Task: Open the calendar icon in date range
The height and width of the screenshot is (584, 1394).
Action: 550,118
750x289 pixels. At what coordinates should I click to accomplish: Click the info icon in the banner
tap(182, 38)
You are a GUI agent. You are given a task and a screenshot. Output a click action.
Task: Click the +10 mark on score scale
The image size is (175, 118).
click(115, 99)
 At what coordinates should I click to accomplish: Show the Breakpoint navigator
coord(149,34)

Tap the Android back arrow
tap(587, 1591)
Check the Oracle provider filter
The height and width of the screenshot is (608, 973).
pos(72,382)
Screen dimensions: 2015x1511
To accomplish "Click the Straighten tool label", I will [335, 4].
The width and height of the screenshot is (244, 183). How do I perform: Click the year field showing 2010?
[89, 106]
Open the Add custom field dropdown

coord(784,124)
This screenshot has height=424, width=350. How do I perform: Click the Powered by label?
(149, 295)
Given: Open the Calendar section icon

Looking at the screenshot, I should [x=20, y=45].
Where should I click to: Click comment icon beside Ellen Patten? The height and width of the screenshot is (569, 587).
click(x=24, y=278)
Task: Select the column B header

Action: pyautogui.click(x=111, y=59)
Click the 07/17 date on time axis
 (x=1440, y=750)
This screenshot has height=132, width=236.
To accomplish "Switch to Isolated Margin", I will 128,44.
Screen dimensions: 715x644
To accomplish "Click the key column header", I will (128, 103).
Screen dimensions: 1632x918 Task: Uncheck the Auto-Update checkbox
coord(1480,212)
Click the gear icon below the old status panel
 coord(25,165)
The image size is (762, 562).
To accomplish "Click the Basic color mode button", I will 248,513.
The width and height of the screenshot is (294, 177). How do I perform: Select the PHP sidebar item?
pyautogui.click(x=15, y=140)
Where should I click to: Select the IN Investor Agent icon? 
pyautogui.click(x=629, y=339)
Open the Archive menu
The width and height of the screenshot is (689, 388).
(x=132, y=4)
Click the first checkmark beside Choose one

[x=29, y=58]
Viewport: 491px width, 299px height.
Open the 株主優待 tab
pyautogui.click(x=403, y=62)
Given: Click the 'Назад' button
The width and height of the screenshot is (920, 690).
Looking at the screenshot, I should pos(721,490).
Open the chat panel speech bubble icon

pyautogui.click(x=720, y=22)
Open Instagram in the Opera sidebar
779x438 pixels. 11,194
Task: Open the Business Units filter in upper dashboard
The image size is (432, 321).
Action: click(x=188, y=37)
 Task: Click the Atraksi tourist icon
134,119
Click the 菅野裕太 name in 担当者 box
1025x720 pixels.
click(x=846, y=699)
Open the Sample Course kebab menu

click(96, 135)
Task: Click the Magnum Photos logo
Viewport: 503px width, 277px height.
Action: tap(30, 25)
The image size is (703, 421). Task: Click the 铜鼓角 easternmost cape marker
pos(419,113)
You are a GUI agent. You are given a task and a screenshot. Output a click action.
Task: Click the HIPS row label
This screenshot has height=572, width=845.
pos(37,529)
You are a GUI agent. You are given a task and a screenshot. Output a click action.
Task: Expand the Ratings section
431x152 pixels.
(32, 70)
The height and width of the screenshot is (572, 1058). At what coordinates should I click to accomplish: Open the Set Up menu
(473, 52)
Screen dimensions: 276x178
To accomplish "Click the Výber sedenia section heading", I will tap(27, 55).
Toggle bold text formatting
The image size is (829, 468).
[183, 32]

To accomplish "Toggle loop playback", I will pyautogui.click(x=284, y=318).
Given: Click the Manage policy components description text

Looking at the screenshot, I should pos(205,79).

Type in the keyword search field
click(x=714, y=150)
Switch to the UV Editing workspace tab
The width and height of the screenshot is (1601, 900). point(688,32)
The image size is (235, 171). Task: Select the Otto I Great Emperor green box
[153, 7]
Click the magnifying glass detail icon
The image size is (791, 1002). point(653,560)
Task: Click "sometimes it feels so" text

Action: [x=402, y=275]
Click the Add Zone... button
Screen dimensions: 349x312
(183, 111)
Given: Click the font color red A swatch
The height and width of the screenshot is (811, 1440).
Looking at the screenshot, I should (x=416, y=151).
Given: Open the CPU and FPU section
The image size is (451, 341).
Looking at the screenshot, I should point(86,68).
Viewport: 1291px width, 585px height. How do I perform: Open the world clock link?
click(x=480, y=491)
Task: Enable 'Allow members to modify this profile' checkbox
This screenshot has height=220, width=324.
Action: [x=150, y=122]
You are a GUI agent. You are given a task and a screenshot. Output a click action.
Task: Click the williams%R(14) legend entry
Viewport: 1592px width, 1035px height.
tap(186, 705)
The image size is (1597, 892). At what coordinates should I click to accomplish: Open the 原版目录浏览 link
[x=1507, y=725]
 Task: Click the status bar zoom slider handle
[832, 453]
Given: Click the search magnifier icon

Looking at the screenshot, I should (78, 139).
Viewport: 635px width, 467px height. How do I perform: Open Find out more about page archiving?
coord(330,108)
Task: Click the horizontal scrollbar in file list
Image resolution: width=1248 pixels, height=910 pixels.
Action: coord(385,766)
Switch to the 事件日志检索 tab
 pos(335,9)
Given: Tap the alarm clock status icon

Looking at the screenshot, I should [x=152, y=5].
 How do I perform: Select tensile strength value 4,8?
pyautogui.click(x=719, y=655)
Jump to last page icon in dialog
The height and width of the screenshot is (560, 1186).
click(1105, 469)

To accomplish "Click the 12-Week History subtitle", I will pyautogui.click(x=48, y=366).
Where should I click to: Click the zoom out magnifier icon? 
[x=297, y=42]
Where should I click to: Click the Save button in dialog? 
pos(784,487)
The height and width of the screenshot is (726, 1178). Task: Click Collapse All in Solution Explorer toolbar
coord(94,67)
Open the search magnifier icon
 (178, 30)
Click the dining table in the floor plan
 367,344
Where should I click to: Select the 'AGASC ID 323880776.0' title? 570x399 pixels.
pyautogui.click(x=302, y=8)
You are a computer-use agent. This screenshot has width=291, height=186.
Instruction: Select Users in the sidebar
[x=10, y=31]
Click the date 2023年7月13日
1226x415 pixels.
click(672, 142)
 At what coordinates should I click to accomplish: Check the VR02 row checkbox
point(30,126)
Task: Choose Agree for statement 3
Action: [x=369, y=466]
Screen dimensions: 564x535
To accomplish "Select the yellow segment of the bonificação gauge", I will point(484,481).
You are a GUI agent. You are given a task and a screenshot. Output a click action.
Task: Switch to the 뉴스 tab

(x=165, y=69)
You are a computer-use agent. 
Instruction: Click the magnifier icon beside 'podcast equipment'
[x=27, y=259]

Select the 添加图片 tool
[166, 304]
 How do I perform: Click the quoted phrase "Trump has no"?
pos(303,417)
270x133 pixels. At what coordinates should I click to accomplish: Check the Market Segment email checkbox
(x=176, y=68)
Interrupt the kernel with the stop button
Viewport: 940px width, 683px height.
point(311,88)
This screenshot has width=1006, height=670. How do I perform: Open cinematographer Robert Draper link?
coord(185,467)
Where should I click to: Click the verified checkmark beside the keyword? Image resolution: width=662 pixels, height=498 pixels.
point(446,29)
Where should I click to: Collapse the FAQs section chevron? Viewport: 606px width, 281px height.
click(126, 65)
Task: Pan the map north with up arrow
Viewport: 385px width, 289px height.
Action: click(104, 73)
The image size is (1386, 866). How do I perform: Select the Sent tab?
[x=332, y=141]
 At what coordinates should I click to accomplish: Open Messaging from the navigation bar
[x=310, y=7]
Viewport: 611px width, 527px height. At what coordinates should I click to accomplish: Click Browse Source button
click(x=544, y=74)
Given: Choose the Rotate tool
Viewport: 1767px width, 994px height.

- [OBJECTIVE]: Could you quote all of the entries above word for word, from the first through the last?

- [TASK SOLUTION]:
Task: Open the calendar icon in date range
The height and width of the screenshot is (584, 1394).
Action: 550,118
750x289 pixels. At what coordinates should I click to accomplish: Click the info icon in the banner
tap(182, 38)
You are a GUI agent. You are given a task and a screenshot. Output a click action.
Task: Click the +10 mark on score scale
The image size is (175, 118).
click(115, 99)
 At what coordinates should I click to accomplish: Show the Breakpoint navigator
coord(149,34)

Tap the Android back arrow
tap(587, 1591)
Check the Oracle provider filter
The height and width of the screenshot is (608, 973).
pos(72,382)
Screen dimensions: 2015x1511
To accomplish "Click the Straighten tool label", I will [335, 4].
The width and height of the screenshot is (244, 183). How do I perform: Click the year field showing 2010?
[89, 106]
Open the Add custom field dropdown

coord(784,124)
This screenshot has height=424, width=350. How do I perform: Click the Powered by label?
(149, 295)
Given: Open the Calendar section icon

Looking at the screenshot, I should [x=20, y=45].
Where should I click to: Click comment icon beside Ellen Patten? The height and width of the screenshot is (569, 587).
click(x=24, y=278)
Task: Select the column B header

Action: pyautogui.click(x=111, y=59)
Click the 07/17 date on time axis
 (x=1440, y=750)
This screenshot has height=132, width=236.
To accomplish "Switch to Isolated Margin", I will 128,44.
Screen dimensions: 715x644
To accomplish "Click the key column header", I will (128, 103).
Screen dimensions: 1632x918 Task: Uncheck the Auto-Update checkbox
coord(1480,212)
Click the gear icon below the old status panel
 coord(25,165)
The image size is (762, 562).
To accomplish "Click the Basic color mode button", I will 248,513.
The width and height of the screenshot is (294, 177). How do I perform: Select the PHP sidebar item?
pyautogui.click(x=15, y=140)
Where should I click to: Select the IN Investor Agent icon? 
pyautogui.click(x=629, y=339)
Open the Archive menu
The width and height of the screenshot is (689, 388).
(x=132, y=4)
Click the first checkmark beside Choose one

[x=29, y=58]
Viewport: 491px width, 299px height.
Open the 株主優待 tab
pyautogui.click(x=403, y=62)
Given: Click the 'Назад' button
The width and height of the screenshot is (920, 690).
Looking at the screenshot, I should pos(721,490).
Open the chat panel speech bubble icon

pyautogui.click(x=720, y=22)
Open Instagram in the Opera sidebar
779x438 pixels. 11,194
Task: Open the Business Units filter in upper dashboard
The image size is (432, 321).
Action: click(x=188, y=37)
 Task: Click the Atraksi tourist icon
134,119
Click the 菅野裕太 name in 担当者 box
1025x720 pixels.
click(x=846, y=699)
Open the Sample Course kebab menu

click(96, 135)
Task: Click the Magnum Photos logo
Viewport: 503px width, 277px height.
Action: tap(30, 25)
The image size is (703, 421). Task: Click the 铜鼓角 easternmost cape marker
pos(419,113)
You are a GUI agent. You are given a task and a screenshot. Output a click action.
Task: Click the HIPS row label
This screenshot has height=572, width=845.
pos(37,529)
You are a GUI agent. You are given a task and a screenshot. Output a click action.
Task: Expand the Ratings section
431x152 pixels.
(32, 70)
The height and width of the screenshot is (572, 1058). At what coordinates should I click to accomplish: Open the Set Up menu
(473, 52)
Screen dimensions: 276x178
To accomplish "Click the Výber sedenia section heading", I will tap(27, 55).
Toggle bold text formatting
The image size is (829, 468).
[183, 32]

To accomplish "Toggle loop playback", I will pyautogui.click(x=284, y=318).
Given: Click the Manage policy components description text

Looking at the screenshot, I should pos(205,79).

Type in the keyword search field
click(x=714, y=150)
Switch to the UV Editing workspace tab
The width and height of the screenshot is (1601, 900). point(688,32)
The image size is (235, 171). Task: Select the Otto I Great Emperor green box
[153, 7]
Click the magnifying glass detail icon
The image size is (791, 1002). point(653,560)
Task: Click "sometimes it feels so" text

Action: [x=402, y=275]
Click the Add Zone... button
Screen dimensions: 349x312
(183, 111)
Given: Click the font color red A swatch
The height and width of the screenshot is (811, 1440).
Looking at the screenshot, I should (x=416, y=151).
Given: Open the CPU and FPU section
The image size is (451, 341).
Looking at the screenshot, I should point(86,68).
Viewport: 1291px width, 585px height. How do I perform: Open the world clock link?
click(x=480, y=491)
Task: Enable 'Allow members to modify this profile' checkbox
This screenshot has height=220, width=324.
Action: [x=150, y=122]
You are a GUI agent. You are given a task and a screenshot. Output a click action.
Task: Click the williams%R(14) legend entry
Viewport: 1592px width, 1035px height.
tap(186, 705)
The image size is (1597, 892). At what coordinates should I click to accomplish: Open the 原版目录浏览 link
[x=1507, y=725]
 Task: Click the status bar zoom slider handle
[832, 453]
Given: Click the search magnifier icon

Looking at the screenshot, I should (78, 139).
Viewport: 635px width, 467px height. How do I perform: Open Find out more about page archiving?
coord(330,108)
Task: Click the horizontal scrollbar in file list
Image resolution: width=1248 pixels, height=910 pixels.
Action: coord(385,766)
Switch to the 事件日志检索 tab
 pos(335,9)
Given: Tap the alarm clock status icon

Looking at the screenshot, I should [x=152, y=5].
 How do I perform: Select tensile strength value 4,8?
pyautogui.click(x=719, y=655)
Jump to last page icon in dialog
The height and width of the screenshot is (560, 1186).
click(1105, 469)

To accomplish "Click the 12-Week History subtitle", I will pyautogui.click(x=48, y=366).
Where should I click to: Click the zoom out magnifier icon? 
[x=297, y=42]
Where should I click to: Click the Save button in dialog? 
pos(784,487)
The height and width of the screenshot is (726, 1178). Task: Click Collapse All in Solution Explorer toolbar
coord(94,67)
Open the search magnifier icon
 (178, 30)
Click the dining table in the floor plan
 367,344
Where should I click to: Select the 'AGASC ID 323880776.0' title? 570x399 pixels.
pyautogui.click(x=302, y=8)
You are a computer-use agent. This screenshot has width=291, height=186.
Instruction: Select Users in the sidebar
[x=10, y=31]
Click the date 2023年7月13日
1226x415 pixels.
click(672, 142)
 At what coordinates should I click to accomplish: Check the VR02 row checkbox
point(30,126)
Task: Choose Agree for statement 3
Action: [x=369, y=466]
Screen dimensions: 564x535
To accomplish "Select the yellow segment of the bonificação gauge", I will point(484,481).
You are a GUI agent. You are given a task and a screenshot. Output a click action.
Task: Switch to the 뉴스 tab

(x=165, y=69)
You are a computer-use agent. 
Instruction: Click the magnifier icon beside 'podcast equipment'
[x=27, y=259]

Select the 添加图片 tool
[166, 304]
 How do I perform: Click the quoted phrase "Trump has no"?
pos(303,417)
270x133 pixels. At what coordinates should I click to accomplish: Check the Market Segment email checkbox
(x=176, y=68)
Interrupt the kernel with the stop button
Viewport: 940px width, 683px height.
point(311,88)
This screenshot has width=1006, height=670. How do I perform: Open cinematographer Robert Draper link?
coord(185,467)
Where should I click to: Click the verified checkmark beside the keyword? Image resolution: width=662 pixels, height=498 pixels.
point(446,29)
Where should I click to: Collapse the FAQs section chevron? Viewport: 606px width, 281px height.
click(126, 65)
Task: Pan the map north with up arrow
Viewport: 385px width, 289px height.
Action: click(104, 73)
The image size is (1386, 866). How do I perform: Select the Sent tab?
[x=332, y=141]
 At what coordinates should I click to accomplish: Open Messaging from the navigation bar
[x=310, y=7]
Viewport: 611px width, 527px height. At what coordinates should I click to accomplish: Click Browse Source button
click(x=544, y=74)
Given: Choose the Rotate tool
Viewport: 1767px width, 994px height.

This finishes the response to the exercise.